In Chile, Fox Business is available for streaming on the Fox News International moblie application and the channel is carried by Chilean TV operators.

In Brazil, Fox Business is carried by Brazilian TV operators.

In Spain, Fox Business is available for streaming on the Fox News International mobile application and the channel is carried by other Spanish TV operators.

In the United Kingdom, Fox Business is available for streaming on the Fox News International mobile application.

===Dispute with Spectrum===
In 2018, Fox Business Network decided to remove FBN and FNC from the Spectrum cable network, with both channels subsequently removed on May 1, 2018. However, both channels returned to Spectrum on May 10, 2018.

==High definition==
The high-definition simulcast of Fox Business Network is broadcast in 720p.

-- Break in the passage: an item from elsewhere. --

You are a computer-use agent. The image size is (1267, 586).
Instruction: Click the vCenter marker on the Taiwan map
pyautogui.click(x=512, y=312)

Programming shown on this feed was originally produced in high-definition, but was cropped to a 4:3 image and pushed to the left side of the screen, with the extra room used for additional content, such as statistics and charts, and a wider ticker with more room; the information sidebar was named "The Fox HD Wing" (competitor channel CNBC HD used the enhanced HD format until October 13, 2014, when it was discontinued altogether).

The sidebar graphic was dropped as a result of the network's switch to a 16:9 letterboxed format on September 17, 2012, ending the enhanced HD format altogether. The enhanced ticker and headlines, which were previously seen in the old sidebar graphic, were moved to the lower-third of the screen. Both the SD and HD feeds now use the same exact 16:9 letterbox format, just like its other Fox-owned sister networks.

==The Fox 50==
The Fox 50 is an industrial index of large companies that is used by FBN; it consists primarily of "the largest U.S. companies that make the products you know and use every day." The index includes:

| * 3M * Amazon.com * American Express * Apple Inc. * AT&T * Bank of America * Best Buy * Boeing * Chevron * Citigroup | * Coca-Cola * Colgate-Palmolive * Comcast * Costco * Deere * Dell * DuPont * eBay * ExxonMobil * FedEx | * Ford * General Electric * General Mills * Google * Hewlett-Packard * Home Depot * IBM * Intel * Johnson & Johnson * JPMorgan | * Kraft Foods * McDonald's * Merck * Microsoft * Nike * PepsiCo * Pfizer * Procter & Gamble * Prudential Financial * Starbucks | * Target * United Parcel Service * UnitedHealth Group * Verizon * ViacomCBS * Walmart * The Walt Disney Company * WarnerMedia * Wells Fargo * Yum! Brands |

Anheuser-Busch and Merrill Lynch were included in the original index, but each was acquired by other companies in 2008. They were replaced by Wells Fargo and HP. In March 2011, CBS Corporation, Charles Schwab Corporation, Lowe's, Sprint Nextel, and Yahoo! were removed, and replaced by DuPont, Ford, JPMorgan, Pfizer, and UnitedHealth Group.
This index is not available to purchase in the form of an index fund or ETF. The fund received criticism from some financial bloggers for putting together an index with so many competing brands (such as FedEx and UPS; McDonald's and Yum! Brands; WalMart, Target and Costco; Apple, Dell and Microsoft; and Coca-Cola and PepsiCo).